Moreover, these techniques enable the creation of a virtual agent with diverse personas, providing a multi-dimensional view and understanding of user needs and preferences. This versatility ensures that the virtual agent may adapt to various roles and scenarios, catering to a wide range of user requirements.
The incorporation of factual evidence through retrieval augmented generation is another noteworthy advantage. This means that the virtual agent may access and utilize relevant information from internal and external sources, enhancing its ability to provide accurate and informed responses.
Furthermore, these techniques promote internal information sharing across different functionalities, fostering collaboration and knowledge exchange within the virtual agent system. This collective intelligence can result in more comprehensive and contextually relevant responses.
Lastly, these advancements enable interactive and responsible conversations with users, taking into account their previous history and interactions. This level of continuity and context-awareness creates a more engaging and meaningful user-agent relationship.
Many modifications and other embodiments of the inventions set forth herein will come to mind to one skilled in the art to which these inventions pertain having the benefit of the teachings presented in the foregoing descriptions and the associated drawings. Therefore, it is to be understood that the inventions are not to be limited to the specific embodiments disclosed and that modifications and other embodiments are intended to be included within the scope of the appended claims. Moreover, although the foregoing descriptions and the associated drawings describe example embodiments in the context of certain example combinations of elements and/or functions, it should be appreciated that different combinations of elements and/or functions may be provided by alternative embodiments without departing from the scope of the appended claims. In this regard, for example, different combinations of elements and/or functions than those explicitly described above are also contemplated as may be set forth in some of the appended claims. Although specific terms are employed herein, they are used in a generic and descriptive sense only and not for purposes of limitation.

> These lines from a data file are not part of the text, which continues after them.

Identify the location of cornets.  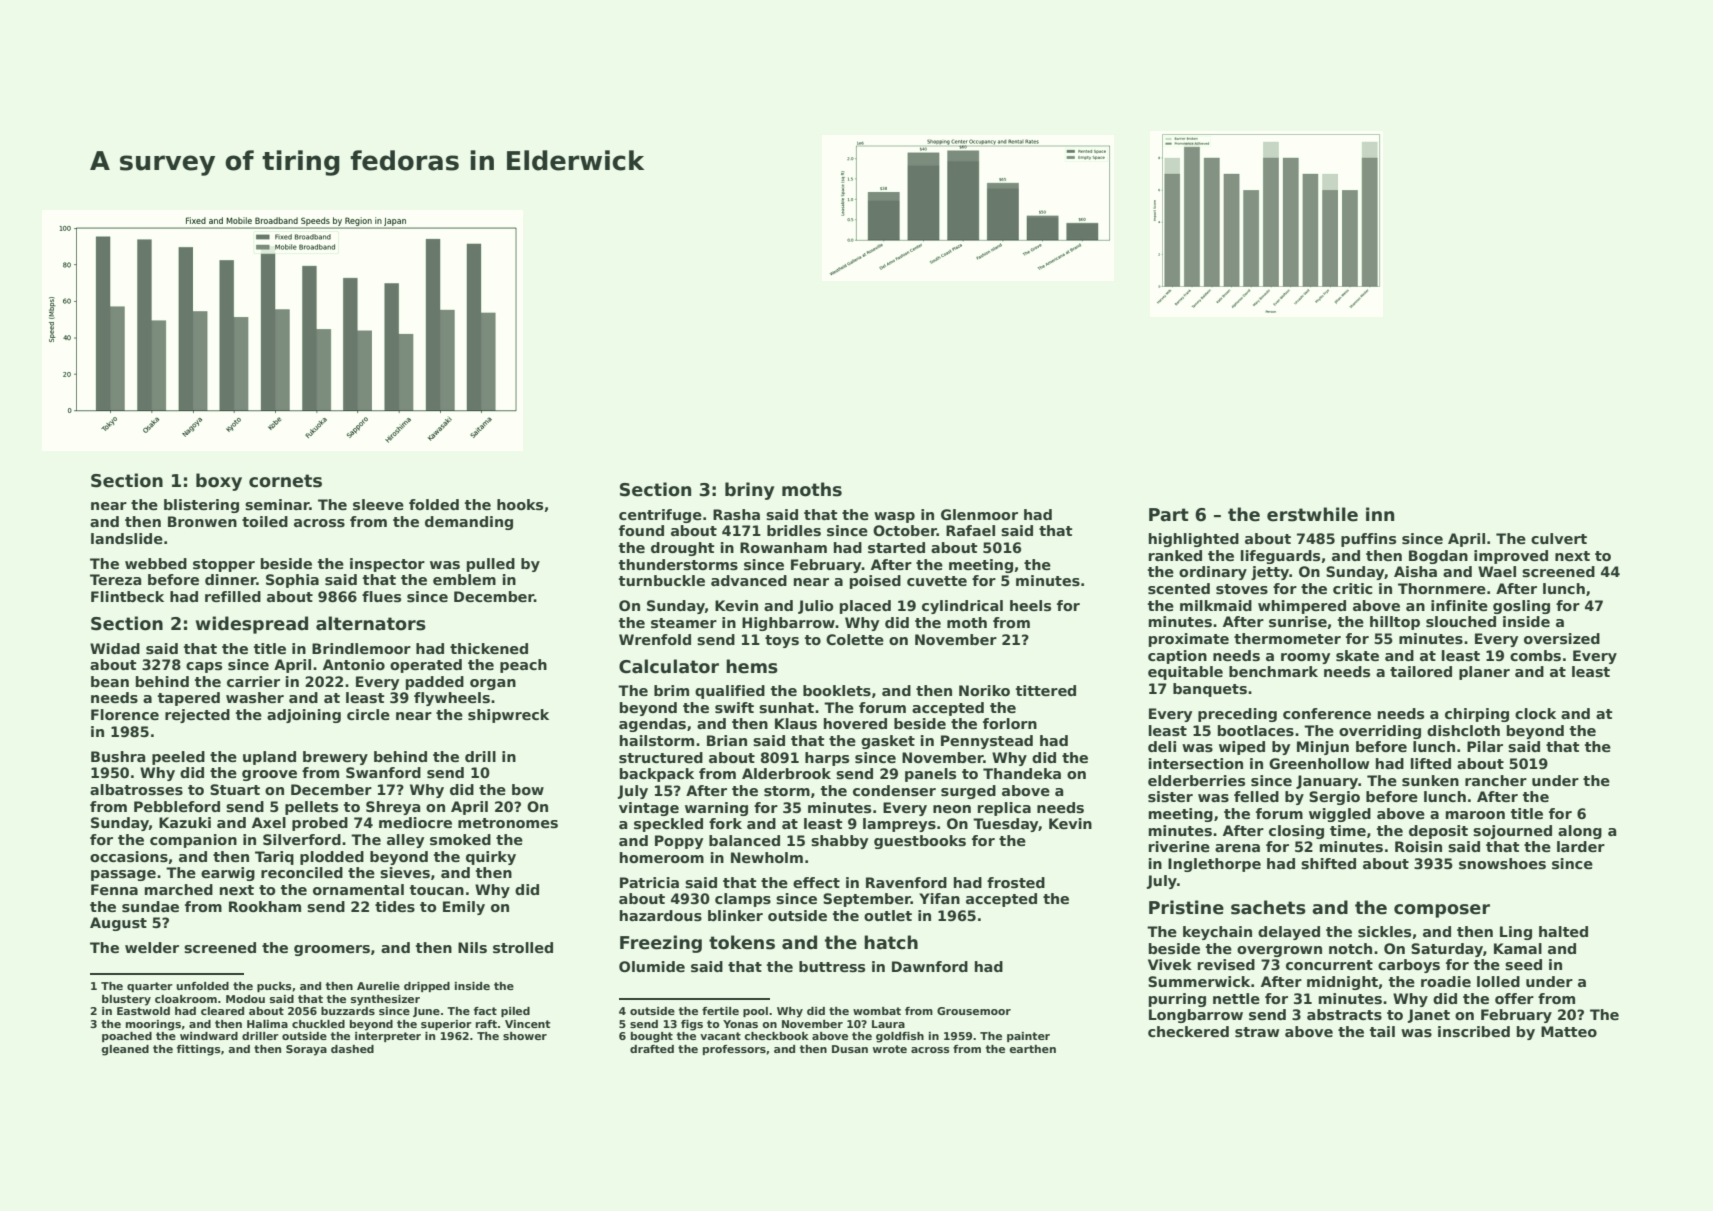
(285, 481).
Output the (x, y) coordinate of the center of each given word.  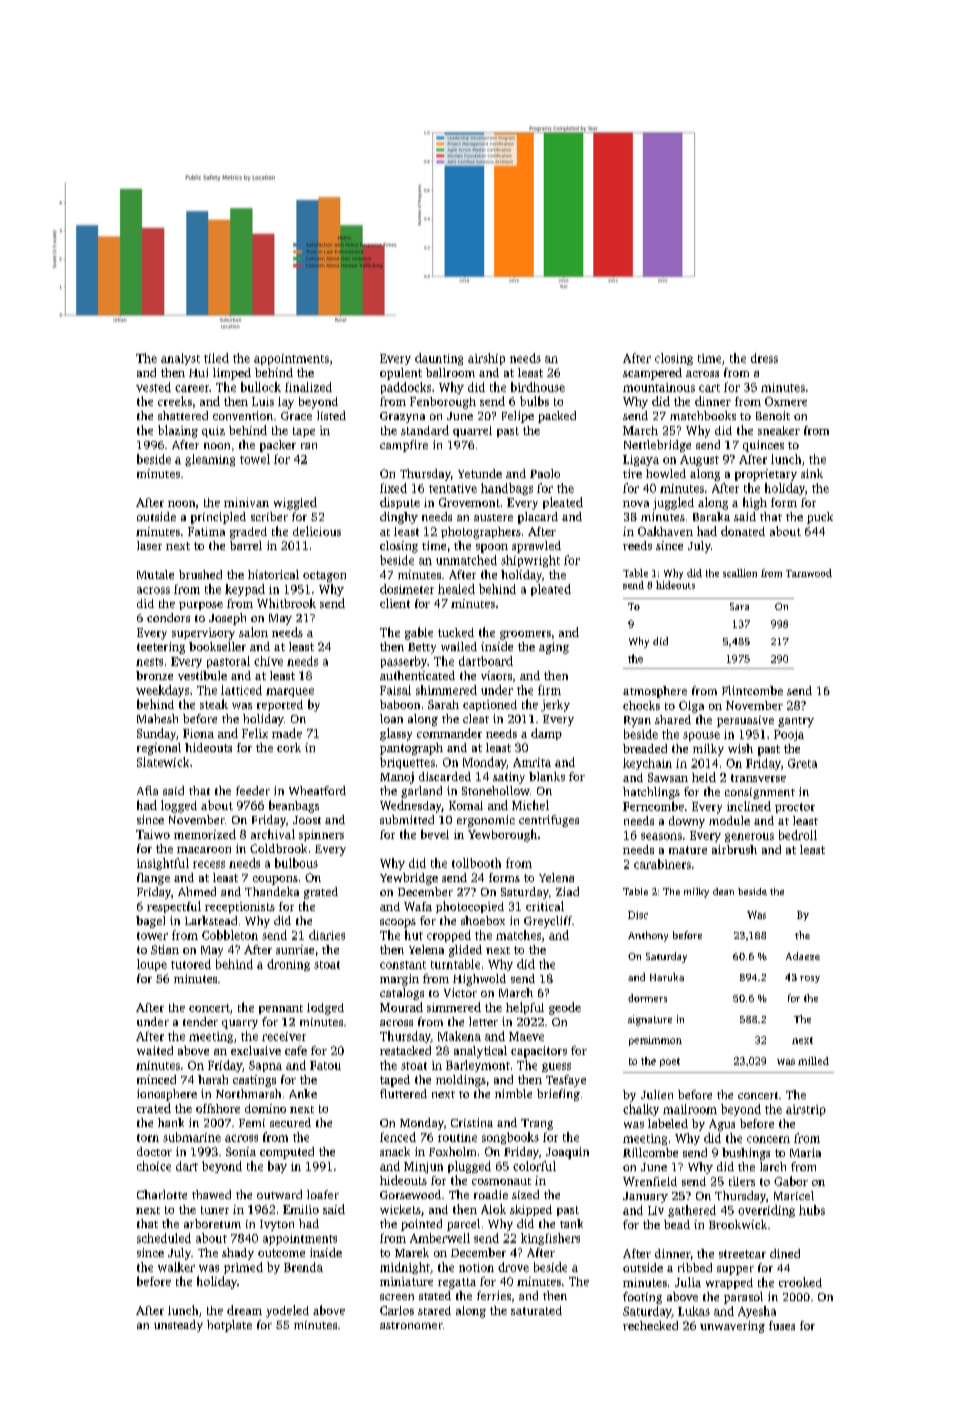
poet (670, 1062)
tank (571, 1223)
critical (545, 906)
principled (218, 518)
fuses (782, 1325)
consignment (760, 793)
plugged (469, 1167)
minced (156, 1079)
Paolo (545, 473)
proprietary (766, 475)
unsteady (178, 1326)
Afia (147, 790)
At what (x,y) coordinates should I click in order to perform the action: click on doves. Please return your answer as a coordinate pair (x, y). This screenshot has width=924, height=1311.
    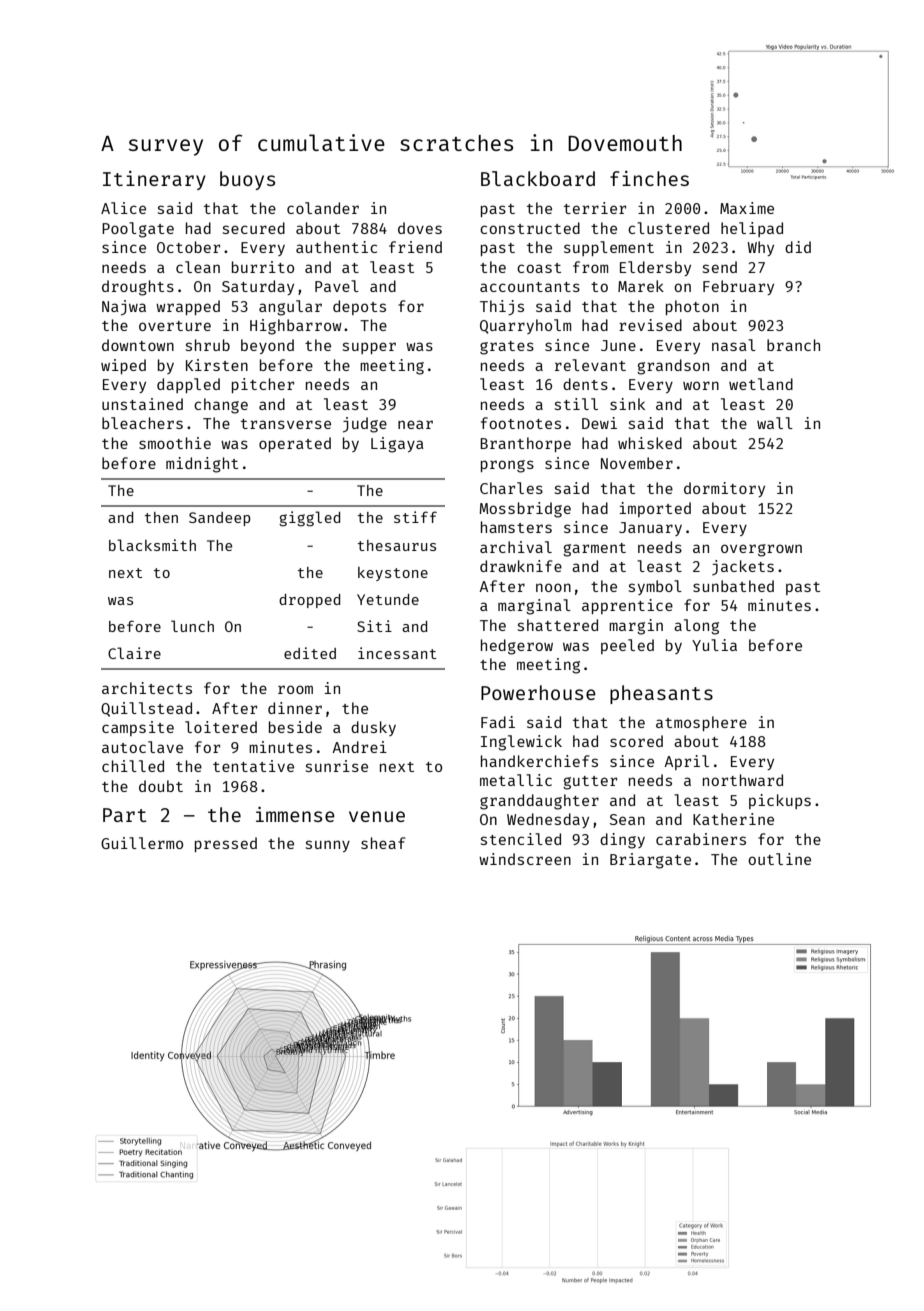
    Looking at the image, I should click on (420, 228).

It is to be understood that the above description is intended to be illustrative, and not restrictive. For example, the above-discussed embodiments may be used in combination with each other. Many other embodiments will be apparent to those of skill in the art upon reviewing the above description.
With respect to the use of substantially any plural and/or singular terms herein, those having skill in the art can translate from the plural to the singular and/or from the singular to the plural as is appropriate to the context and/or application. The various singular/plural permutations may be expressly set forth herein for sake of clarity.
The benefits and advantages which may be provided by the present invention have been described above with regard to specific embodiments. These benefits and advantages, and any elements or limitations that may cause them to occur or to become more pronounced are not to be construed as critical, required, or essential features of any or all of the embodiments.
While the present invention has been described with reference to particular embodiments, it should be understood that the embodiments are illustrative and that the scope of the invention is not limited to these embodiments. Many variations, modifications, additions, and improvements to the embodiments described above are possible. It is contemplated that these variations, modifications, additions, and improvements fall within the scope of the invention.